* _Tasks_
(1) Reproduce the Tate Exchange passage word for word, from "This one week" up to and including "please see below.".
(2) Carry the Tate Exchange passage forward from its final sentence.

* _Selected text_
::::::::::

Transforming Tate Exchange Liverpool into a gym-like environment, Browne will introduce sculptures that can be touched, handled and used. Made and constructed from gym equipment and disability aids, they have been produced to be used as training tools, even if their purpose is not obvious.
This one week project at Tate Exchange, Liverpool takes its title from an essay of the same name by Kathy Acker. In this essay, Acker – known for her feminist & queer approach to literature and for her appropriation of existing language in particular – attempts to find words to talk about her experience of bodybuilding, in a gym. She describes the gym as a 'geography of no language' as the bodies that work there tend to be vocal without being verbally articulate:
‘I am in the gym three out of every four days. What happens there? What does language look like in this place? According to cliché, athletes are stupid. Meaning: they are inarticulate... but my experience when I am in the gym is that I am immersed in a rich and complex world.'
Much like a gym, the programme for the week’s activities is fixed. For the full schedule of events, please see below.

::::::::::

* _Supplied information_
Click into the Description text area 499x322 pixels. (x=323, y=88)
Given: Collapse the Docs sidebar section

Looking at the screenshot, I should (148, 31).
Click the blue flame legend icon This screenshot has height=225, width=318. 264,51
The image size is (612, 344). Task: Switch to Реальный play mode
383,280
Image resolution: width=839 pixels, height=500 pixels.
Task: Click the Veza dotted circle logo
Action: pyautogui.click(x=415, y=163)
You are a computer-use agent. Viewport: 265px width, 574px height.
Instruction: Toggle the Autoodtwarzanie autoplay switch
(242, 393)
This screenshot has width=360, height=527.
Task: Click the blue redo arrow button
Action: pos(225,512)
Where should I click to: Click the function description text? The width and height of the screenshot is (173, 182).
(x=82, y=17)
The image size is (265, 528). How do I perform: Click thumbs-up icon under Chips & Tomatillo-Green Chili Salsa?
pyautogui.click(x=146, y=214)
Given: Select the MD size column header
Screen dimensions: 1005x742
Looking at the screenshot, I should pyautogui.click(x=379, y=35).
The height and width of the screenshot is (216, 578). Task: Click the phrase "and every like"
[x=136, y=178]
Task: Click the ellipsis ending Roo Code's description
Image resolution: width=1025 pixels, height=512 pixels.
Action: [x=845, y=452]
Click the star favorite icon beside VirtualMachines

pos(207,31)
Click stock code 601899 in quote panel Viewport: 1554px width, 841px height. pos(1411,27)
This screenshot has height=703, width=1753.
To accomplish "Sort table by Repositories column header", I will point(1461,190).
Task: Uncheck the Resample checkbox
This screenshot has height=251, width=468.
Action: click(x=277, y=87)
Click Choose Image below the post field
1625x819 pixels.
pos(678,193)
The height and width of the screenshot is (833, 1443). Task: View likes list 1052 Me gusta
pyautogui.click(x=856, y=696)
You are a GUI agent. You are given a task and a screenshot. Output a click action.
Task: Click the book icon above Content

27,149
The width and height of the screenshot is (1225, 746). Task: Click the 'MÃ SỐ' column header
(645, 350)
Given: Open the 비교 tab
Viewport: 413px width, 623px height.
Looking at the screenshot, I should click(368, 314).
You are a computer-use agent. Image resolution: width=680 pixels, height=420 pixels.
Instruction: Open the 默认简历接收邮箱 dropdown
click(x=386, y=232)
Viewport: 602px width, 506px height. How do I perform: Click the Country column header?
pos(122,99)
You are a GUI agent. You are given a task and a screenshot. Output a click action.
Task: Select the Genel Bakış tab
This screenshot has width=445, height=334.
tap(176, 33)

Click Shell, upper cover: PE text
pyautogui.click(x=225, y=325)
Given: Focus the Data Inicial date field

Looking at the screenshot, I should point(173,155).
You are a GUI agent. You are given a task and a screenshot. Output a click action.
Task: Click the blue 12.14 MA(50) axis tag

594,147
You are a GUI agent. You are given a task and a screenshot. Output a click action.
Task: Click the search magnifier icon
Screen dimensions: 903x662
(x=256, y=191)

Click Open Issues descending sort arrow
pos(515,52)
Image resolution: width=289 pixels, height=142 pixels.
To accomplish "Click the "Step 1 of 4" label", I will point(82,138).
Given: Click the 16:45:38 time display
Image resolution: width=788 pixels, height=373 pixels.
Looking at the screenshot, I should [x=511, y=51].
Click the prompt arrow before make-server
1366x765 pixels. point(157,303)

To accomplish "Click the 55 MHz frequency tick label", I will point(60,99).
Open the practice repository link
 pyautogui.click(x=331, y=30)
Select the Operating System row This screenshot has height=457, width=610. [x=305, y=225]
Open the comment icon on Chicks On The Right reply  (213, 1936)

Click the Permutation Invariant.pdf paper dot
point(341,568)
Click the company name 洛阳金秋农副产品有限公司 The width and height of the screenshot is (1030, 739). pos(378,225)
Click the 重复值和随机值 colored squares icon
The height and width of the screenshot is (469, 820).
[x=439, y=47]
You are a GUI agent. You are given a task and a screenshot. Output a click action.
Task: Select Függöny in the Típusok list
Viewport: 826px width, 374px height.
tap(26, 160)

::::::::::

* _Task-by-task results_
(1)
This one week project at Tate Exchange, Liverpool takes its title from an essay of the same name by Kathy Acker. In this essay, Acker – known for her feminist & queer approach to literature and for her appropriation of existing language in particular – attempts to find words to talk about her experience of bodybuilding, in a gym. She describes the gym as a 'geography of no language' as the bodies that work there tend to be vocal without being verbally articulate:
‘I am in the gym three out of every four days. What happens there? What does language look like in this place? According to cliché, athletes are stupid. Meaning: they are inarticulate... but my experience when I am in the gym is that I am immersed in a rich and complex world.'
Much like a gym, the programme for the week’s activities is fixed. For the full schedule of events, please see below.

(2)
Monday 20 November, 10.00 – 16.50
Sarah Browne, Report to an Academy, 2016
28 minutes, HD video, Colour, Stereo
Report to an Academy is an adaptation of the Kafka story of the same title, exploring the contemporary academic environment as a neoliberal workplace. Where in Kafka's story, an ape delivers an address to a gathering on his transition into human life, this video features an octopus who speaks of her motivation to escape and transform herself from human material in search of new forms of articulacy and agility.
Tuesday 21 November, 10.00 – 16.50
Imogen Stidworthy, Barrabackslarrabang, 2010
9 minutes, 13 seconds, HD video, Colour, Stereo
With Donna Berry, Cliff Higgins, George “Buster” Swaby and Christine Quarless
Barrabackslarrabang was shot in two Liverpool pubs (The Vines and The Lion Tavern), both locations strongly associated with informal chat and the birth of the railway and local underground slang, Backslang. The film interweaves tropes of class and race, trade and desire in the hidden backwaters and idealised forms of the voice.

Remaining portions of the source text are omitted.